Sunday, August 7, 2011

Blavatsky and the Pineal Gland


The journal, Neurosurgery Clinics of North America, for July 2011 carries an interesting paper “On the Surgery of the Seat of the Soul: The Pineal Gland and the History of its Surgical Approaches” by O. Choudhry, G. Gupta and C. J. Prestigiacomo.

The pineal gland has been studied through philosophy and science for thousands of years. Its role in human physiology was not well understood until the scientific community first started to report on pineal pathology in the eighteenth century. Throughout the nineteenth and twentieth centuries, reports on pineal tumors and the emergence of comparative anatomy allowed more complete understanding of pineal function. Neurosurgical methods of treating pineal pathology first emerged in the early twentieth century. In the latter half of the twentieth century, the emergence of microsurgical technique allowed for excellent outcomes with minimal morbidity and mortality.

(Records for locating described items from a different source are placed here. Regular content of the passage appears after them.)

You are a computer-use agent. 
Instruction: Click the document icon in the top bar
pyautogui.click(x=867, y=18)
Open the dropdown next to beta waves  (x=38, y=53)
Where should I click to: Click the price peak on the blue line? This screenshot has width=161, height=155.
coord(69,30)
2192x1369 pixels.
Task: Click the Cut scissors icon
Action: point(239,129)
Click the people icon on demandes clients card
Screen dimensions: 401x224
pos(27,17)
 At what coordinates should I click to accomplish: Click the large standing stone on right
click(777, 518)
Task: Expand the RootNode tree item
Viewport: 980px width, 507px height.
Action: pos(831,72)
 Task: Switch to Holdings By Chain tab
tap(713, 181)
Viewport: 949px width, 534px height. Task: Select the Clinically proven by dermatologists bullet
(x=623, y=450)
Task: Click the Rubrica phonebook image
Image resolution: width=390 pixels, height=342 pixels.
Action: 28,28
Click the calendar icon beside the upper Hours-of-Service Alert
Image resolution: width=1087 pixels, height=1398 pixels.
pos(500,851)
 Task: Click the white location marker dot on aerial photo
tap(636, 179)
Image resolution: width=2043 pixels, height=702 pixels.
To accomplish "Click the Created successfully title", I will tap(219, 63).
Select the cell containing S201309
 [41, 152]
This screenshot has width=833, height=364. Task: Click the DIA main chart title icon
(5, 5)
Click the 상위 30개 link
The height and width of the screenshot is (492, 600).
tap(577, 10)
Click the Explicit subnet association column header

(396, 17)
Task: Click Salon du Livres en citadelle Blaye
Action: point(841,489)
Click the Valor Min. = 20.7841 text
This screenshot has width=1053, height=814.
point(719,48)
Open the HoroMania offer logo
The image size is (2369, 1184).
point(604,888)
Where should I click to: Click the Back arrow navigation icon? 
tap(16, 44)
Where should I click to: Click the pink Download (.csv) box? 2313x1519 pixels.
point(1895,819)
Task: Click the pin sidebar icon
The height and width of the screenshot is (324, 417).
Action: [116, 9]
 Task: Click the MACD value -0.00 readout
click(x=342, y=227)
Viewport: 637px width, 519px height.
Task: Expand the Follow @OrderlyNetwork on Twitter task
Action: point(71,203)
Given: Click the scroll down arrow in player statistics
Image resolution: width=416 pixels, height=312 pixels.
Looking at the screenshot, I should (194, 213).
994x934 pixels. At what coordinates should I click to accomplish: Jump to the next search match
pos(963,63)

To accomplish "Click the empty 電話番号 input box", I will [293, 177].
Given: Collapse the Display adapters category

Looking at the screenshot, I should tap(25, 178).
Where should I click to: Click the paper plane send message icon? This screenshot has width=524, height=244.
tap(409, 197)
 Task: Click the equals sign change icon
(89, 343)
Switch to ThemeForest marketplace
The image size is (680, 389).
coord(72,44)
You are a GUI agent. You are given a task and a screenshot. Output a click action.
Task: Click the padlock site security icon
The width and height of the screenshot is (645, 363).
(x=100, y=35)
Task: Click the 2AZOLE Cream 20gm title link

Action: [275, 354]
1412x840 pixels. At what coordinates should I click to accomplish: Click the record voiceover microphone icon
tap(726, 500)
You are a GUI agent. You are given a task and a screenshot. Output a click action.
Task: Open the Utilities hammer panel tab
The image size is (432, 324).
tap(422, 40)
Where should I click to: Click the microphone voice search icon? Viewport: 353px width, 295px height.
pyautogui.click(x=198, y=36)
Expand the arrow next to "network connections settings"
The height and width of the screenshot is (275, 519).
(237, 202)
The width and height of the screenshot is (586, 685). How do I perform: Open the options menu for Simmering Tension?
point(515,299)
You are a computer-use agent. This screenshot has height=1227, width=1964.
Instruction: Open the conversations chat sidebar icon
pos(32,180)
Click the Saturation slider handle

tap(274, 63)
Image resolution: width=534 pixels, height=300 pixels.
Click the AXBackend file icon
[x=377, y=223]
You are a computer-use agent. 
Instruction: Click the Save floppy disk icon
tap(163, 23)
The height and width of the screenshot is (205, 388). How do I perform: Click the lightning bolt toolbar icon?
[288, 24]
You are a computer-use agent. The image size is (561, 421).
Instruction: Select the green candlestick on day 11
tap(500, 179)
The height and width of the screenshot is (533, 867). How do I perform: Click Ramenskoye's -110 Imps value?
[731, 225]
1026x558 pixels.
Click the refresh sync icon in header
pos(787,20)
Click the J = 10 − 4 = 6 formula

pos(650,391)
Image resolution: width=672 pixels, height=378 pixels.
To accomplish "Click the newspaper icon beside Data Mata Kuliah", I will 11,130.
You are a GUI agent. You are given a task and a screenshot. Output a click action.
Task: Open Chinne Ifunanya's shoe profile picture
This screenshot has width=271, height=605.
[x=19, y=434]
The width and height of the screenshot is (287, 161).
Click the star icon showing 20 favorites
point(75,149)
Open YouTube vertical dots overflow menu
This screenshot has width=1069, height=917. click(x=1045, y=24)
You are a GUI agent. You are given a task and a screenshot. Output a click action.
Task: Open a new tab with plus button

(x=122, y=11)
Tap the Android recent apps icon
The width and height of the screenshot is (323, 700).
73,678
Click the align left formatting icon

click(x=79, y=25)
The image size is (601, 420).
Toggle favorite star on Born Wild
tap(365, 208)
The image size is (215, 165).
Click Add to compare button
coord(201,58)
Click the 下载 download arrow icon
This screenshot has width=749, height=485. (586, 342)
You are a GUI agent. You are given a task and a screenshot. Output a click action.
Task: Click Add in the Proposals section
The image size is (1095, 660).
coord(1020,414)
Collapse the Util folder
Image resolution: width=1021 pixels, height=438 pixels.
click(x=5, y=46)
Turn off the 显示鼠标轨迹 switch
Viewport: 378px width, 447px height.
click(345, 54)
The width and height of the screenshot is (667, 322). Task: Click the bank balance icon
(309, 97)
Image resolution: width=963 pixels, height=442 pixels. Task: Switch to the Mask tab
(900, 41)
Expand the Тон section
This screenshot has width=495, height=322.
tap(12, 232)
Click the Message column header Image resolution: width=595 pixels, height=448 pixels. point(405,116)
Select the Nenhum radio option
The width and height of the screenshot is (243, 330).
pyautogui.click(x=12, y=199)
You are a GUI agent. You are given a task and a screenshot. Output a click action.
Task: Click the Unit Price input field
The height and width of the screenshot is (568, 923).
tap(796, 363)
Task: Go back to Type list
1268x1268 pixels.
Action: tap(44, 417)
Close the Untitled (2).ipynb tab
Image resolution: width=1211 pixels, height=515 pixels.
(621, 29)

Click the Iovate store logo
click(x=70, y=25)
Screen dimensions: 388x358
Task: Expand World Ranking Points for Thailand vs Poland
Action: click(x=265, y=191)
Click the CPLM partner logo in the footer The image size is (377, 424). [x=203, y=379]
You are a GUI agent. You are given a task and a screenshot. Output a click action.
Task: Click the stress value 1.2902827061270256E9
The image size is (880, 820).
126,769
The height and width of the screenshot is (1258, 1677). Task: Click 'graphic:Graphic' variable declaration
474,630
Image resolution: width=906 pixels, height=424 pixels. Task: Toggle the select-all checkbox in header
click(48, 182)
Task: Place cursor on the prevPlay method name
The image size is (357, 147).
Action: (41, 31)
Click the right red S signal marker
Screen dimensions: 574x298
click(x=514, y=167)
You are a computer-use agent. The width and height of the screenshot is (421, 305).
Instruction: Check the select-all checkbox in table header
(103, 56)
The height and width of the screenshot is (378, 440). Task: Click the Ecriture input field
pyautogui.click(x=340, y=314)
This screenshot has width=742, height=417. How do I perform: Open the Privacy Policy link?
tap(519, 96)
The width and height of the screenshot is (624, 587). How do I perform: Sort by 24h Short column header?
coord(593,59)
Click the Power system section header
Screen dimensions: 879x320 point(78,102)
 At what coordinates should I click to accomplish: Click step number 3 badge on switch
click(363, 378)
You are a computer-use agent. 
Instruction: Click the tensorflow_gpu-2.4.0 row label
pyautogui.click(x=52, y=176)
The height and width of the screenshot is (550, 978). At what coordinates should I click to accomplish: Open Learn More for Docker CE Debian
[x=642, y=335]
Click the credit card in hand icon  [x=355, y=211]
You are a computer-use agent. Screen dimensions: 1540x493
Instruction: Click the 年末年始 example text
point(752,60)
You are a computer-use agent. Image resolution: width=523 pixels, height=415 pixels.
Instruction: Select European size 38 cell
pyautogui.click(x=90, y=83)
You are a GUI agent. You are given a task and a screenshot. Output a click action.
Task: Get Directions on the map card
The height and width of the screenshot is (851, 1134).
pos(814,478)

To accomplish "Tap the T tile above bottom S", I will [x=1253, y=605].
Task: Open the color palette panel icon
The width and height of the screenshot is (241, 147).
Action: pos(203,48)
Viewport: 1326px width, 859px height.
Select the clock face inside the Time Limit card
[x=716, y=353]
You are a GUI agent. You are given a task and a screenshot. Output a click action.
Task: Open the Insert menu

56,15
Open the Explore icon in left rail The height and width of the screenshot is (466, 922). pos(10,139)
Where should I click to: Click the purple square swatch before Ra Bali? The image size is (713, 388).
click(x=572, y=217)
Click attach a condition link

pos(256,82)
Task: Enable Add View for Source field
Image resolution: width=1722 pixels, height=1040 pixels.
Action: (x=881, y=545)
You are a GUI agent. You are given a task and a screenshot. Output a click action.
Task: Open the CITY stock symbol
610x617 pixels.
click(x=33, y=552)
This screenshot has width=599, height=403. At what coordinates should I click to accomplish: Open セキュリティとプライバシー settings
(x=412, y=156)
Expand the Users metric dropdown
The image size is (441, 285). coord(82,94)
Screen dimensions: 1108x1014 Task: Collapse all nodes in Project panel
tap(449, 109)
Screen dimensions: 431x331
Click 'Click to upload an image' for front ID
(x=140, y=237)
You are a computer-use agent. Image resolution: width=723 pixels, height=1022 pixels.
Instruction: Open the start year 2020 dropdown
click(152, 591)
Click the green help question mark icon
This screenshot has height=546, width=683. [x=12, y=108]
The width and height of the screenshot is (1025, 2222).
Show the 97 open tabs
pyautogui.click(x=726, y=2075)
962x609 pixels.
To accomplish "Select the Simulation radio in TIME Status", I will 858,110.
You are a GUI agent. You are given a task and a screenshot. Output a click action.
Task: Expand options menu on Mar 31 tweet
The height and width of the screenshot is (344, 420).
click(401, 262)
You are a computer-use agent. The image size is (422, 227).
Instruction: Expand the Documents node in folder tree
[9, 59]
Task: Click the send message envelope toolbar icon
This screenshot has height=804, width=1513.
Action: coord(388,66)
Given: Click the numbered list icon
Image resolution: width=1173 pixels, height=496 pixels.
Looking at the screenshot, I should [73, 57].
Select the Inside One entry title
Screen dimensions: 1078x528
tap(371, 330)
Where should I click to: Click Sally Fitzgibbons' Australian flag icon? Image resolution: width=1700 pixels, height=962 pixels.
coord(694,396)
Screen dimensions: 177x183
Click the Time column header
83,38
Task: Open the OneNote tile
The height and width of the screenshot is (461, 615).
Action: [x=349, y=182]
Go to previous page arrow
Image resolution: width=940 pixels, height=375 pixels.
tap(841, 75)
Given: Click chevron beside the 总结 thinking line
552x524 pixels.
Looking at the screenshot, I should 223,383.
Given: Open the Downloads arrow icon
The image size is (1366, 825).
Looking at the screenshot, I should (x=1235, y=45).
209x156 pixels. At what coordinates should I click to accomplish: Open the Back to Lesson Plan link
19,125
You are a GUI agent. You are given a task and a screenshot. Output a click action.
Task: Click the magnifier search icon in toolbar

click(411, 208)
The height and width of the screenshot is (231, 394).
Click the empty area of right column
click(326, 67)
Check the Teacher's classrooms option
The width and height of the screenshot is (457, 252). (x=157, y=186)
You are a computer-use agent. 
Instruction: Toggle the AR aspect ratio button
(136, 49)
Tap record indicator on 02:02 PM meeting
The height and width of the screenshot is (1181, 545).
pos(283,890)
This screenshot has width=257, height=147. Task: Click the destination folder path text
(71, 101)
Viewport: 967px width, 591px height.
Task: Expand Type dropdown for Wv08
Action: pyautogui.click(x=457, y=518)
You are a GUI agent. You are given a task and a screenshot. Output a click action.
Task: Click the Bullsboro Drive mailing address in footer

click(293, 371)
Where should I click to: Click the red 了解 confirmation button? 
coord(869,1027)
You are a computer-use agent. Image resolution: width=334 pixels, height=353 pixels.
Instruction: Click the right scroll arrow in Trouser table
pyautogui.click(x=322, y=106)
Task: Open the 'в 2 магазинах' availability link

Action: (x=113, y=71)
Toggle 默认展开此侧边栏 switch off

The place of the pineal gland in occult anatomy was one of Mme. Blavatsky’s favorite subjects, for it suggested the remnant of what had been the “third eye” of primeval humanity. And her ideas are duly noted: For Madame Blavatsky, humans received this divine inspiration not through a figurative third eye but literally through the pineal gland itself. It was an “organ of spiritual vision.”